Elif gibi dimdik duran bir direğe çekilen al bayrak, vatan sevdası olan gönüllerde her bakışta aşkı körükler.
İnsanoğlu, ömrünü ayakta ve tabiri caizse elif gibi dimdik geçirir. Şeklen elife benzeyen insan karakteri, yaşamı ve aşkıyla da dimdik olma arzusundadır. Bu konuya Necip Fazıl şöyle dikkat çeker:
Kafire karşı elif gibi dimdik, Allah’a karşı vav gibi eğilirim.
Hz. Mevlâna da meâlen şöyle buyurur:
İki şey mühimdir. Birincisi okyanus gibi bol haysiyet, ikincisi elif gibi dimdik şahsiyet.
Hud Suresi 112. ayette Cenab-ı Hakk’ın "Emrolunduğun üzere dosdoğru ol!" buyruğunu aşka uyarlarsak, dosdoğru sevmek mühim meseledir. Aşkı aşk ile dosdoğru yaşamak... Sanırım insanın hayattan alabileceği en büyük neşe de budur.

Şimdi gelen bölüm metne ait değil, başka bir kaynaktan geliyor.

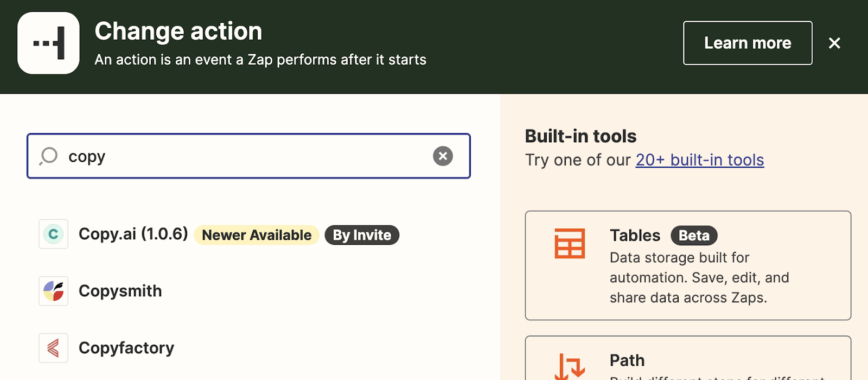
Task: Choose Copysmith from search results
Action: pyautogui.click(x=120, y=291)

Tasavvufta da elif, Allah'ı simgeler. Ebcet hesabına göre de elif harfi sayı olarak bire karşılık gelir. Aslında elif gibi sevmek ve elifi sevmek denildiğinde, akla Allah (cc) gelir. Kuran'ın ilk ayeti de elifle başlar. Allah lafzının ilk harfi de eliftir. Bunların hepsi bize gösteriyor ki bütün yollar (elifler) O'na çıkmaktadır. Divan edebiyatında da elif; vahdeti, kuşatıcılığı, güzelliği ve sevgiyi simgeler nitelikte, nice beyte konu(k) olmuştur.

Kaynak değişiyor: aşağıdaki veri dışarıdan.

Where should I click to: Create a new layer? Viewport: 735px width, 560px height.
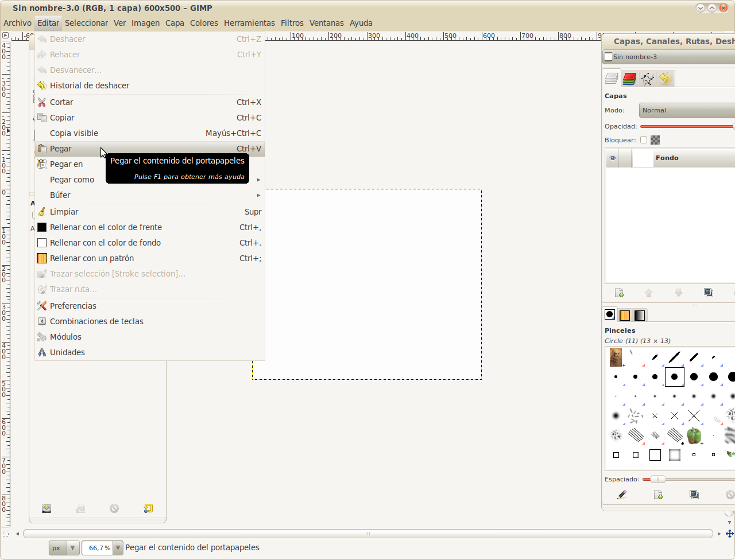[x=619, y=293]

Elif ile sevgilinin boyu tasvir edilir bazen. Bazen de onun güzelliğini ve zarifliğini anlatmak için şiirlerin olmazsa olmazıdır. Şiirden anlayan herkesin, sevgili ve aşk deyince ilk aklına gelen eliftir.
Lale Devri'nin ünlü şairi Nedim bir beytinde şöyle der:
Elifler var ki lâyık her biri serv-i sehî-âsâ
Diküp bâg-ı bekişte mâye-i hüsn ü bahâ eyle
(Her biri servi ağacı gibi cennet bahçesine lâyık
Güzellik ve değer kaynağı nice elifler vardır)
Sinan Paşa ise bir beytinde şöyle demekte:
Cehd it kim kalmaya senden nişân
Bir elif kala vücûdunda hemân
(Çabalarsan senden bir iz kalmaz
Benliğinde sadece bir elif kalmalı)
İnsan, devamlı sevme ve aşk gayretinde olmalı ki; nihayetinde gönlünde sadece Allah (cc) kalmalı. Adeta elif gibi dimdik ve tek olarak, sadece Allah'a duyulan aşk, ruhta yer tutmalı. Hoş, zaten bir gönle elif girdiyse oradaki diğer her şeyi söker atar ya! Gönül beytini pâk eden eliftir de ondan. Hemen burada aklıma Şemseddin Sivasi Hazretleri’ne ait şu muhteşem nutuk geldi:
Sür çıkar ağyârı dilden ta tecellî ede Hak
Padişah konmaz saraya hâne mamur olmadan
Hazret de burada gönülden, Elif'ten başkasını sürüp çıkarmanın tek çare olduğunu uyanık kalplere tavsiye etmekte.
Yunus Emre ise şöyle der:
Dört kitabın manası
Bellidir bir elifte
Sen elifi bilmezsen
Bu nice okumaktır.
Aşk yolunun büyük öncülerinden Yunus Emre Hazretleri’nin de işaret buyurduğu gibi mesele Elif'i bilmek ve Elif'i sevmektir. Her gönül bir olan, tek olan o Elif'e müştak olabilme kabiliyetindedir. Bulup meydana çıkarabilene aşk (elif) olsun vesselam!